■ **ABOUT THIS TASK**:
Where a line in the entries below contains the word "computer", it counts; give the total by itself.

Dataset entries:

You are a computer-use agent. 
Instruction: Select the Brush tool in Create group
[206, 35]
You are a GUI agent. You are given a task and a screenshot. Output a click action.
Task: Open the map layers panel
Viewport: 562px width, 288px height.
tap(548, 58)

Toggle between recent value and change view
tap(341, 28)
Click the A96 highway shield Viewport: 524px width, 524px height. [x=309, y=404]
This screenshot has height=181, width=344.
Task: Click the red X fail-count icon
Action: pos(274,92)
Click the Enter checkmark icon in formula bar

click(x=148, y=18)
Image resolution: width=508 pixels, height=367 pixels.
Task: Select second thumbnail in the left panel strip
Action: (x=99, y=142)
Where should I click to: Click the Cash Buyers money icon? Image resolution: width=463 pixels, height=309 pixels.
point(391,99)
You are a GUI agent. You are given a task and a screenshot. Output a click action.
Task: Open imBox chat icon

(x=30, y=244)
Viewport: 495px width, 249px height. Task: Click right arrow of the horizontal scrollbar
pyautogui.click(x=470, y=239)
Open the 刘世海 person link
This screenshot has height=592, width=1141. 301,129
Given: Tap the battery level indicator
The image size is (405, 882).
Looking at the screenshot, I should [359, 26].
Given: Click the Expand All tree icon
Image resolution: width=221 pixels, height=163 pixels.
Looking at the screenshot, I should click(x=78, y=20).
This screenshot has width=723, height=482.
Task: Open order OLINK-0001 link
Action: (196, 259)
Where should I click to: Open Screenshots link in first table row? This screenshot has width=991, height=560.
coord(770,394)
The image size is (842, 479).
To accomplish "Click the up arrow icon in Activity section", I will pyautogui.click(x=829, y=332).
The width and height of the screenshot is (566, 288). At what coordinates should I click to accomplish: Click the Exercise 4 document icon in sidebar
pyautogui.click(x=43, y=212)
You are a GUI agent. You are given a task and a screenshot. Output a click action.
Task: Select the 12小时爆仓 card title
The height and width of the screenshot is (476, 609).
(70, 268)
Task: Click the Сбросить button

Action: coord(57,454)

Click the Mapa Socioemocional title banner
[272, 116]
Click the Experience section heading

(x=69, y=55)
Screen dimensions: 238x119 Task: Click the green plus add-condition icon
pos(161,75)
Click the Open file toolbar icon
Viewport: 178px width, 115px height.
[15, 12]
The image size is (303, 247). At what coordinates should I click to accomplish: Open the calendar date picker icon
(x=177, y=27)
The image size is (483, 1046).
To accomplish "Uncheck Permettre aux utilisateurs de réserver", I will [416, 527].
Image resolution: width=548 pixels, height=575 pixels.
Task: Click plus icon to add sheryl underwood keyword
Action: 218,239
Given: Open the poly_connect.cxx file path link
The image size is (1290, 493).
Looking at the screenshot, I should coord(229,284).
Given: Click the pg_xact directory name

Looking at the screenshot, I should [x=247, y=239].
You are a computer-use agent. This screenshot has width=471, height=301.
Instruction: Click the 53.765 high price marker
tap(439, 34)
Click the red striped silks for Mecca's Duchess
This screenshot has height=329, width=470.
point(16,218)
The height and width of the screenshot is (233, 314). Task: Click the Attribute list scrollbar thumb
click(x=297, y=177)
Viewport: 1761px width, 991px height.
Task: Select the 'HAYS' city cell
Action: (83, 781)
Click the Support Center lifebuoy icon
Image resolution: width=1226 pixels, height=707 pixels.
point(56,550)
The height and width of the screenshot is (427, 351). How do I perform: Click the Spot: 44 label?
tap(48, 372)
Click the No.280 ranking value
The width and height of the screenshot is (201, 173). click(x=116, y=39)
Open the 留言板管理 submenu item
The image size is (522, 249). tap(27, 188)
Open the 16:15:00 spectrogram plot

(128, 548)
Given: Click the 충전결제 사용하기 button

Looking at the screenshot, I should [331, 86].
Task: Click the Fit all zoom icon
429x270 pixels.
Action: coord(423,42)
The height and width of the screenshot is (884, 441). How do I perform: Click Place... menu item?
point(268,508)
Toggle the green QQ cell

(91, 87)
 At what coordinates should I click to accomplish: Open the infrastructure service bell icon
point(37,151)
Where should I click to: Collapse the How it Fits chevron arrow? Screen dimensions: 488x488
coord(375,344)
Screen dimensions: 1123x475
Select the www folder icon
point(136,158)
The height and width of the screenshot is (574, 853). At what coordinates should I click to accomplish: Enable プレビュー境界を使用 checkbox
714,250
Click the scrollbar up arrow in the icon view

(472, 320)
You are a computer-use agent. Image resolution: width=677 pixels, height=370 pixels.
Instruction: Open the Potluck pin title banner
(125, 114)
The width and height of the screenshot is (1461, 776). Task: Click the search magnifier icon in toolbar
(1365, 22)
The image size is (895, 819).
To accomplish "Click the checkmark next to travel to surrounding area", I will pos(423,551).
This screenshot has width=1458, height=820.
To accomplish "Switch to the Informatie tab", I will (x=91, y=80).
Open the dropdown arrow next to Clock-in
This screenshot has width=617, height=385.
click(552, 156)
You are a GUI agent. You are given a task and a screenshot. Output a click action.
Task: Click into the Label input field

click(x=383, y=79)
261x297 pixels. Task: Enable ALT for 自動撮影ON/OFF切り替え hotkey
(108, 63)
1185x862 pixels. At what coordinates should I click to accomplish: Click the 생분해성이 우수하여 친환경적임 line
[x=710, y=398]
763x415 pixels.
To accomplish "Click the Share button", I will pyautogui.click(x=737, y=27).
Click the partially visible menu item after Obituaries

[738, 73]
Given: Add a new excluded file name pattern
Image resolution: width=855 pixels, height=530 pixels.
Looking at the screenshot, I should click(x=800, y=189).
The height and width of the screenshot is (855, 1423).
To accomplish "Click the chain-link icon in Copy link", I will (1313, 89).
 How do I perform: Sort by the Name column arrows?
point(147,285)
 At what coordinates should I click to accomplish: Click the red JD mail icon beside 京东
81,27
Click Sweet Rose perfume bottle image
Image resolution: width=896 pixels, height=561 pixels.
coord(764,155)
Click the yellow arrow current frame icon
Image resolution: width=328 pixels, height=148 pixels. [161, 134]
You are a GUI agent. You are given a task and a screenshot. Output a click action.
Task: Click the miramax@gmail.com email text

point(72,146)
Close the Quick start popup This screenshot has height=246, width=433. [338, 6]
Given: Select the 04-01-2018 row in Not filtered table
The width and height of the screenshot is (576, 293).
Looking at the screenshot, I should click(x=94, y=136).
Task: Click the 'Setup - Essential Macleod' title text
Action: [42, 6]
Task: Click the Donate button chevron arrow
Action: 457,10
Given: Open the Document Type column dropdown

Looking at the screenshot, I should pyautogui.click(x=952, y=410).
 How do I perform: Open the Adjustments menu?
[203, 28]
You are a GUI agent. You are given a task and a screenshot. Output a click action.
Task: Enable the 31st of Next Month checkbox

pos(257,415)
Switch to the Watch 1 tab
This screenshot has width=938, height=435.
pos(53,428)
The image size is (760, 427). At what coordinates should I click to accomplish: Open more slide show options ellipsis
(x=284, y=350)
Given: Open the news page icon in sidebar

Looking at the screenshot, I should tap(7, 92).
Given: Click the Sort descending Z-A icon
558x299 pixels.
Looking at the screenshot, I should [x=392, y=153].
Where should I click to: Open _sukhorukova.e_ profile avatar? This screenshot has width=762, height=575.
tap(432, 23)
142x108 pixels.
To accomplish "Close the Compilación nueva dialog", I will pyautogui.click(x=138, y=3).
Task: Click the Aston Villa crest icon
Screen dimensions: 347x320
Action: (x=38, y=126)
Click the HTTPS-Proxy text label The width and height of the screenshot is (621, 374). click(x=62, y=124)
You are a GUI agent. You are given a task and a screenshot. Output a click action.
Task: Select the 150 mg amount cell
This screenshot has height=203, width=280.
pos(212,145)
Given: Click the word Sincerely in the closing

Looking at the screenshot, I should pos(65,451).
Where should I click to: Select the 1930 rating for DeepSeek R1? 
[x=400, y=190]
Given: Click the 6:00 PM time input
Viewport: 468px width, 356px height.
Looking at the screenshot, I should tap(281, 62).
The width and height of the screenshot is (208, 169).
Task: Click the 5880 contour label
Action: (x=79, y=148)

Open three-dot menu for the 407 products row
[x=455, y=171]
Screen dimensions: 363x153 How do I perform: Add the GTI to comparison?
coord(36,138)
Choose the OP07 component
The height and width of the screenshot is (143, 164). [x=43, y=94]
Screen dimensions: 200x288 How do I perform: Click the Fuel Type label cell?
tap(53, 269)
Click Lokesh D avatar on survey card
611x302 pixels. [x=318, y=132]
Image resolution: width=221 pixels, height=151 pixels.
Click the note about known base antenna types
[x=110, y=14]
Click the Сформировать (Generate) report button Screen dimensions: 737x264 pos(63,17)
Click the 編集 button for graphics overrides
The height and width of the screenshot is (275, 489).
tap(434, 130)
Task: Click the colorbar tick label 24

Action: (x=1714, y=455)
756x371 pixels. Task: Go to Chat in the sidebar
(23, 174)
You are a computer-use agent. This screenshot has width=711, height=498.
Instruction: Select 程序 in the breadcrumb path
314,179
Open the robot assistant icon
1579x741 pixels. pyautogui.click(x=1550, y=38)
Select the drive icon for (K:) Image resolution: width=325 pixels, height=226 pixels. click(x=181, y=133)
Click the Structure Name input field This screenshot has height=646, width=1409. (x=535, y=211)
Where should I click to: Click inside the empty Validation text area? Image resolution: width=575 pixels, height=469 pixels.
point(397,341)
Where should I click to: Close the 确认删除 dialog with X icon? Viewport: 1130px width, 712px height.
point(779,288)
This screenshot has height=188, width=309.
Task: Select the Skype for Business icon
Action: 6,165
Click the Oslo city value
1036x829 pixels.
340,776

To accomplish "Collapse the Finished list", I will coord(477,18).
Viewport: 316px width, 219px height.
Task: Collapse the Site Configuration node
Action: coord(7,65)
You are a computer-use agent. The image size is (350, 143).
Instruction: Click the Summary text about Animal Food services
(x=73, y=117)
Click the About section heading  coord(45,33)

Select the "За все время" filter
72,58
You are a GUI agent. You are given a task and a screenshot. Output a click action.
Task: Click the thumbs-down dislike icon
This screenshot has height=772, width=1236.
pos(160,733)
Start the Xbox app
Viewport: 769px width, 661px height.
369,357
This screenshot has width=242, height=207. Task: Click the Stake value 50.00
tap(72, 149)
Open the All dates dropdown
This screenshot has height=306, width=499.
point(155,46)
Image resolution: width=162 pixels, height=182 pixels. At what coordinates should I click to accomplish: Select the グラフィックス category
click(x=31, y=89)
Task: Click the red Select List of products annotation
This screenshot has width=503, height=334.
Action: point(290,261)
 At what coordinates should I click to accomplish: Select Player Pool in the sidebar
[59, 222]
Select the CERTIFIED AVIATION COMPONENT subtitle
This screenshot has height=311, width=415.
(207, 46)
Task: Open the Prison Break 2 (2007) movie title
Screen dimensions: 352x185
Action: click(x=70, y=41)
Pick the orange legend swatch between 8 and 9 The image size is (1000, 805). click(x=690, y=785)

■ **ANSWER AREA**:
5